We examined three normal populations (86 individuals). We observed the 2:2:2 pattern (NCF1B:NCF1:NCF1C) in only 26 individuals. On average, each African- American has 1.4 ± 0.8 (Mean ± SD) copies of NCF1B and 2.3 ± 0.6 copies of NCF1C; each Caucasian has 1.8 ± 0.7 copies of NCF1B and 1.9 ± 0.4 copies of NCF1C; and each Mexican has 1.6 ± 0.6 copies of NCF1B and 1.0 ± 0.4 copies of NCF1C. Mexicans have significantly less NCF1C copies than African-Americans (p = 6e-15) and Caucasians (p = 3e-11). Mendelian transmission of this CNV was observed in two CEPH pedigrees.
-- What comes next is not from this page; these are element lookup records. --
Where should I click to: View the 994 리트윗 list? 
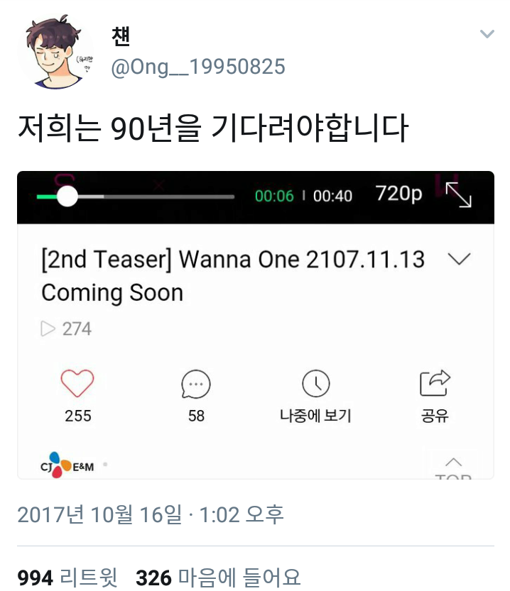(67, 578)
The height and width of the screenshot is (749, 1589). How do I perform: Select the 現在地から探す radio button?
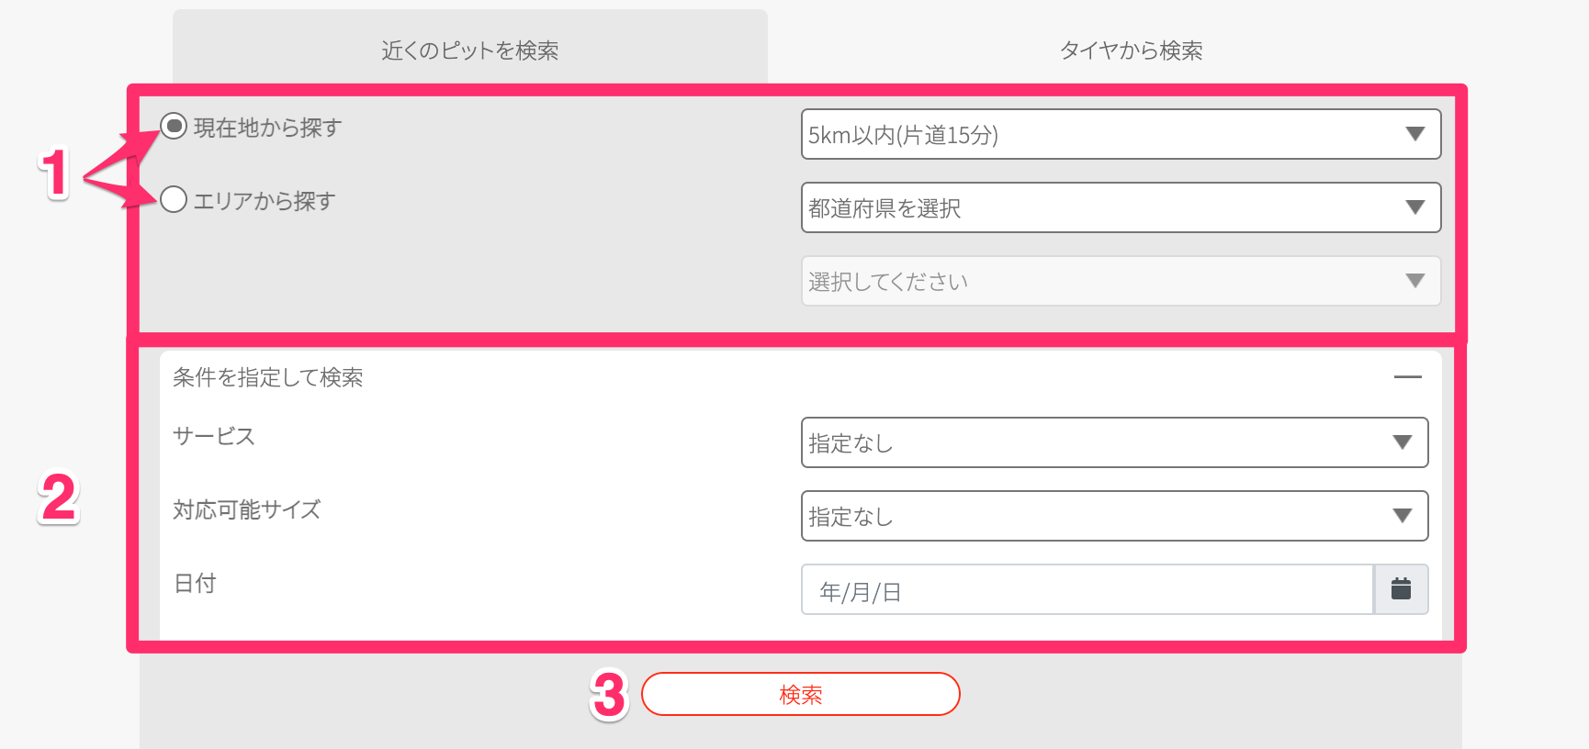pos(174,126)
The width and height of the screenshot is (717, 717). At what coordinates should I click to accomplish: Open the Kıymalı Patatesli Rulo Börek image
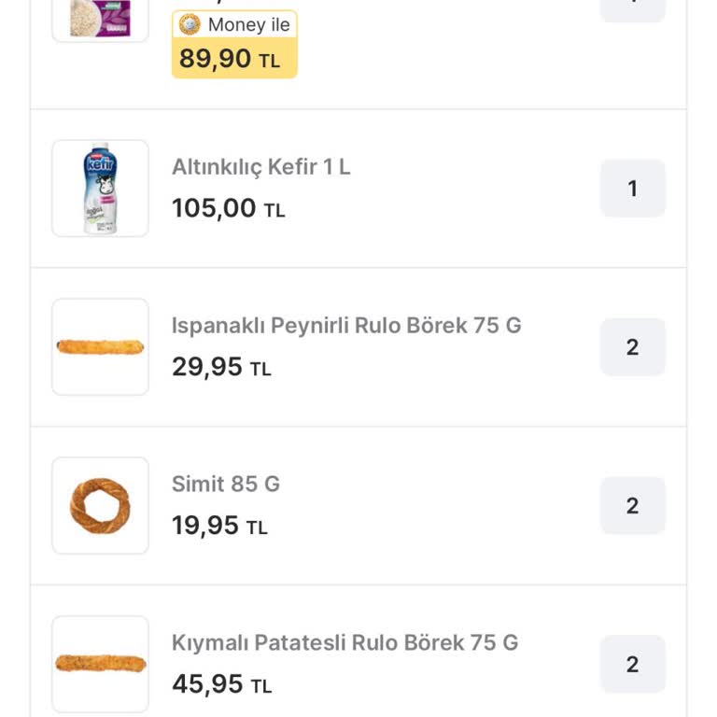pos(100,664)
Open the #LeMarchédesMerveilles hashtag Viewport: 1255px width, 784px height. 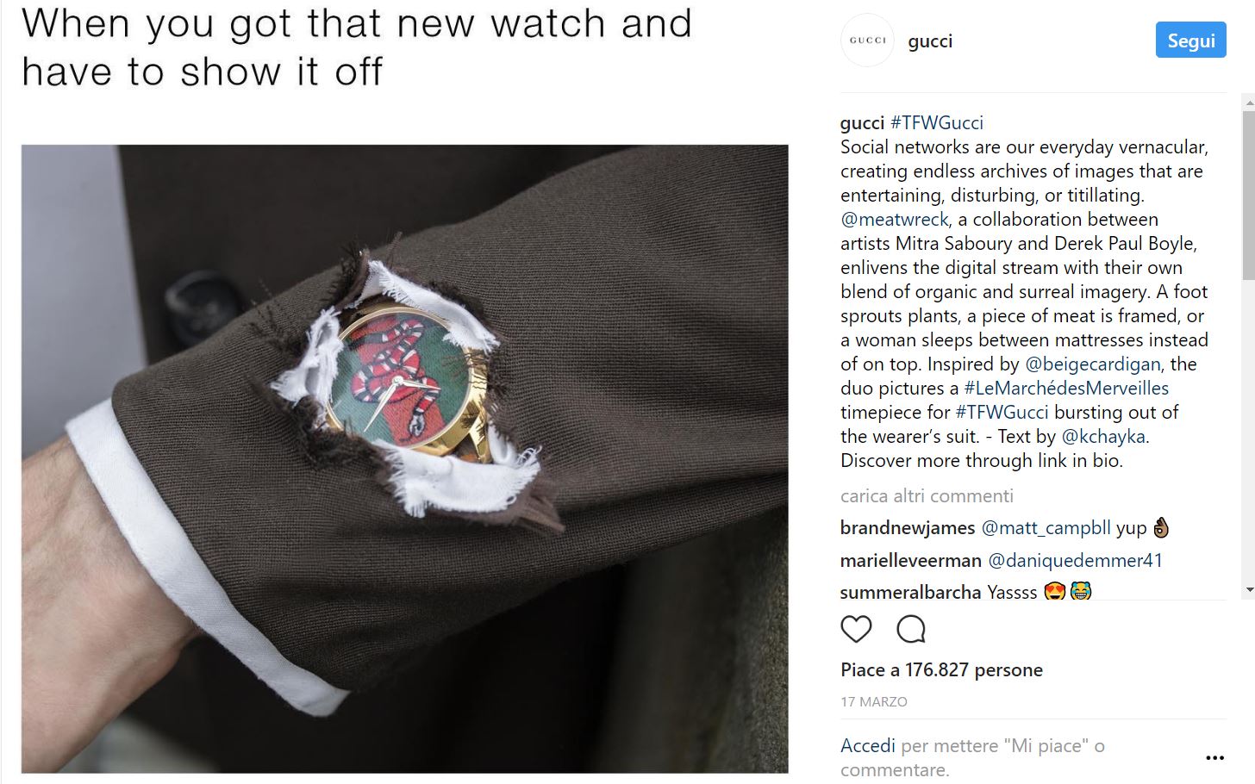1066,388
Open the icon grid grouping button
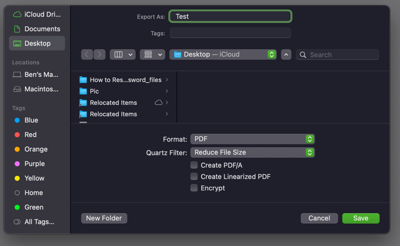This screenshot has height=246, width=400. click(x=152, y=54)
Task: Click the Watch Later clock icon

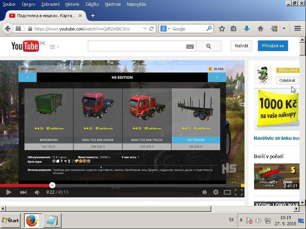Action: tap(205, 192)
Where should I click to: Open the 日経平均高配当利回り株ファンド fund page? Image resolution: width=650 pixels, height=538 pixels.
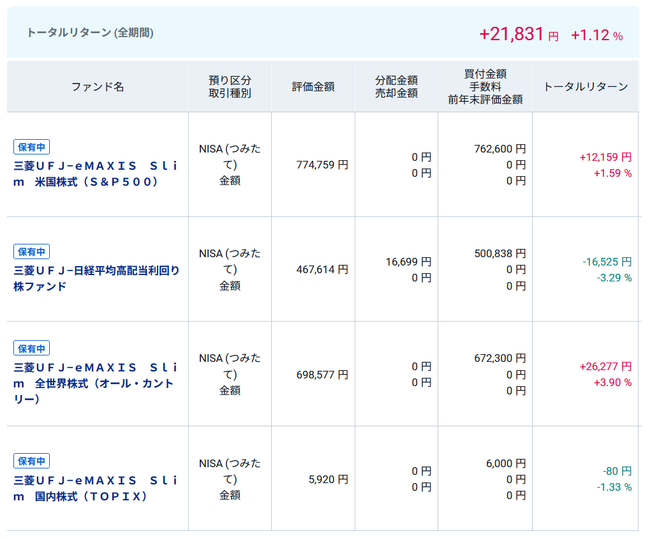[96, 278]
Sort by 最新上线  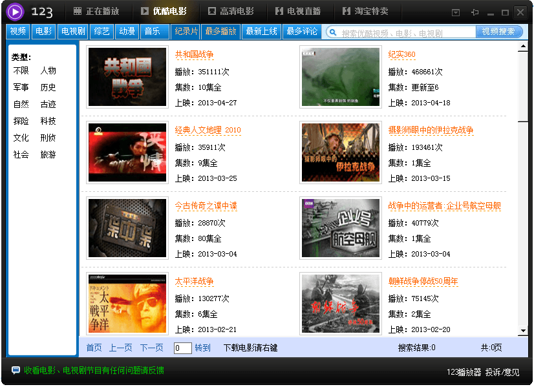262,32
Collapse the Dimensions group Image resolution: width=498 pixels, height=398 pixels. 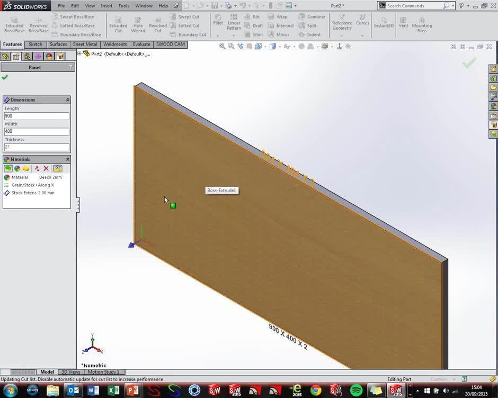pyautogui.click(x=68, y=100)
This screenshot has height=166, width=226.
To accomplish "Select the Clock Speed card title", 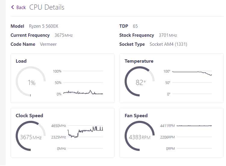I will 29,116.
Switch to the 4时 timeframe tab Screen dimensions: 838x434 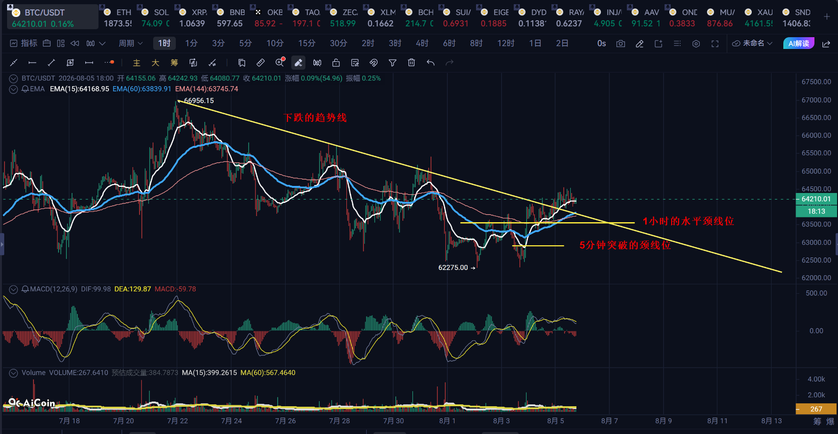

Moreover, we cloned two alternative spliced transcripts generated from these two pseudogenes that adopt alternative exon-2 instead of their defective exon 2. The NCF1 pseudogene expression responded robustly to PMA induction during macrophage differentiation. NCF1B decreased from 32.9% to 8.3% in the cDNA pool transcribed from 3 gene copies. NCF1Ψs also displayed distinct expression patterns in different human tissues.

Conclusions

Our results suggest that these two pseudogenes may adopt an alternative exon-2 in different tissues and in response to external stimuli. The GT deletion is insufficient to define them as functionless pseudogenes; this CNV may have biological relevance.